“Don’t Believe the Hype” — Chuck D, Public Enemy
De Tocqueville is famous for discussing the American way of enlightened self-interest, in which there are mixed elements of private and public goods involved. But when it comes to self-interested lobbying by the tech industry, it’s the words of an American rapper, not a French rapporteur, that I’d like to discuss.
“Innovation!” – “openness” – “jobs” – “choice.” There’s a lot of buzzword hype thrown out by IT companies. Policymakers hear these buzzwords all the time, which are usually connected to how certain regulatory polices can benefit the public interest the most.
So, what does it all mean? Well, a recently released paper of mine tells you absolutely nothing about which IT polices are better than others. That’s right, nada. Zilch. Zippo.
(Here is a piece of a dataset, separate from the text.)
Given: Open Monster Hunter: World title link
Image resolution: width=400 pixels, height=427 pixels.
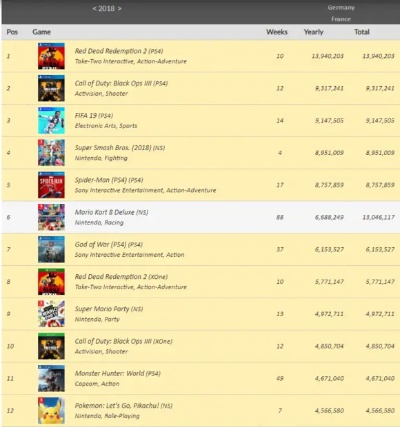Looking at the screenshot, I should tap(118, 373).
Instead, the paper — Understanding the IT Lobby: An Insider’s Guide — is an explanatory of business models in the Information Technology industry, and the public policies that can help or harm companies over their competitors. It’s not a Scott McClellan tell-all – rather it connects the dots between public policy rhetoric and licensing, service, and ad-based business models.
The gist: the pursuit of one public policy can disadvantage not just one company, but an entire business model.
Of course, there’s nothing new about an industry lobbying governments in self-interested ways. What is new is that there’s no single “self” among tech companies. Thanks to new technologies & the Internet, the tech industry is full of divergent yet competing ways to attract consumers.
Things can get complicated, though, when IT industry groups approach policymakers about a common concern, because they’ll often advocate for different solutions. And in the process, IT companies—even when they differ on policy—are increasingly attempting to show how their position benefits the public interest.
But when you peel back the rhetoric, most of the policy differences among IT companies are the result of competing ways of doing business. To fully understand the policy motive, you need to be able to identify the business model.
Business Models – the 4 P’s
A business model is just a term for how a company does business, how it makes money. You can breakdown a business model based on how a company prices, promotes, and places its product. In marketing class, they call this the 4 P’s Marketing Mix.
In the paper we identify 4 main business models in the IT industry.
- License Software or Sell Subscriptions for Software Use (Microsoft, SAP)
- Give Away Software to Help Sell Hardware (IBM, Apple)
- Give Away Software to Generate Services (IBM, Red Hat, Sun)
- Give Away Software to Sell Ads and Collect User Data (Google, Yahoo)
So, for instance, Microsoft clearly falls within the first as it depends on licensing revenue from Windows and Office products. Google, with its search and contextual ad network, is clearly pursuing an ad-based model. There’s also some overlap, as Microsoft (among others) is also pursuing ad-based models.
Note that business models compete. These companies are all competitors at some level, and these business models will change over time.
The 5th P — Public Policy
Over the past few years, we’ve seen the emergence of a “5th P” – Public Policy – as part of the marketing mix.
When a companies pursue a 5th P strategy, they attempt to use the legislative and regulatory system to create policies that help their business model or harm competitive business models.
There are two important distinctions to make.
There clearly are policies that help certain business models more than others. For instance, if our public interest goal is increased law enforcement of intellectual property, this clearly helps IP owners and companies that rely on copyrights and patents as their core product.
There are public policies that can promote one business model and at the same time exclude others. For instance, a law that mandates the use of open standards clearly will help some companies who build products around these standards, but it also has the effect of excluding competing business models.
It is this second form that is more pernicious, because it doesn’t just favor one or more companies — instead, scenario #2 comes across as being specifically designed to disadvantage competitive business models.
There are a lot of issue areas involved here. At an ACT event last month on the Hill, Jim Harper discussed ways in which privacy laws can help and hurt certain business models.
While using public interest advocacy to gain a competitive advantage is not new to Washington, in the IT industry we’re seeing more of it, it’s more sophisticated and it’s becoming more focused on competing business models, not just businesses.
This will be a continued focus of mine. In the meantime, it’s not that you shouldn’t believe the public interest hype — just don’t only believe the hype! (there just may be a business model aspect lurking there somewhere).